The field of blue you might see beside the road if you’re travelling in Saskatchewan in late summer is most likely flax! The small brown or yellow flax seeds are health powerhouses—they contain omega-3 fatty acids, fibre, powerful antioxidants and protein. And the strong stalks that support the plant are made of strong fibers that are used to make linens and other natural fiber products.

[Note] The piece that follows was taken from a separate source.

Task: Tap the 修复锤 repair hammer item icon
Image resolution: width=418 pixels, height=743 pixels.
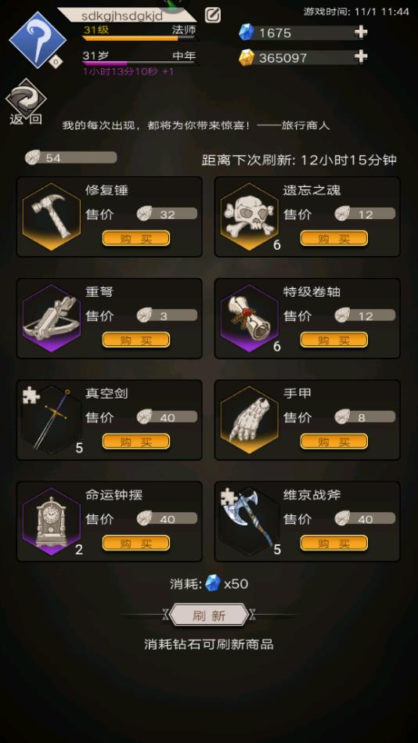Action: [x=52, y=217]
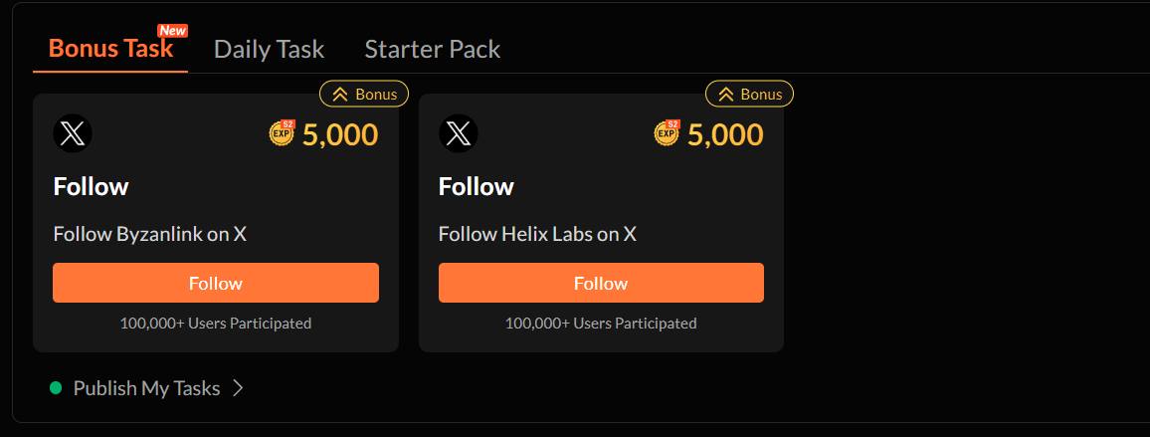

Saskatchewan Flax Development Commission represents the farmers in our province who grow this crop. SaskFlax manages funding from farmers to advance research, develop and promote flax to domestic and international markets, and to collaborate with others to grow the flax industry. Flax has been consumed for thousands of years. Today, Canadian flax is exported to over 50 countries each year. Saskatchewan, on average, produces about 80% of the flax grown in Canada.
Did you know?
- Flax has flowers that are usually blue. Once the flower is gone, a seed boll begins to form that, once ripe, can contain up to ten shiny, flat, oval seeds that vary from reddish brown to a golden yellow.
- Brown and yellow flax have the same nutritional value.
- Flaxseed has been found to help protect against heart disease, inflammatory disorders and certain cancers.
- To get the maximum health benefit from flaxseed, you need to grind the seeds because whole seeds are not easily digested in your body. You can grind flaxseed using a spice mill, coffee grinder, food processor or blender.
- Flax is also referred to as linseed.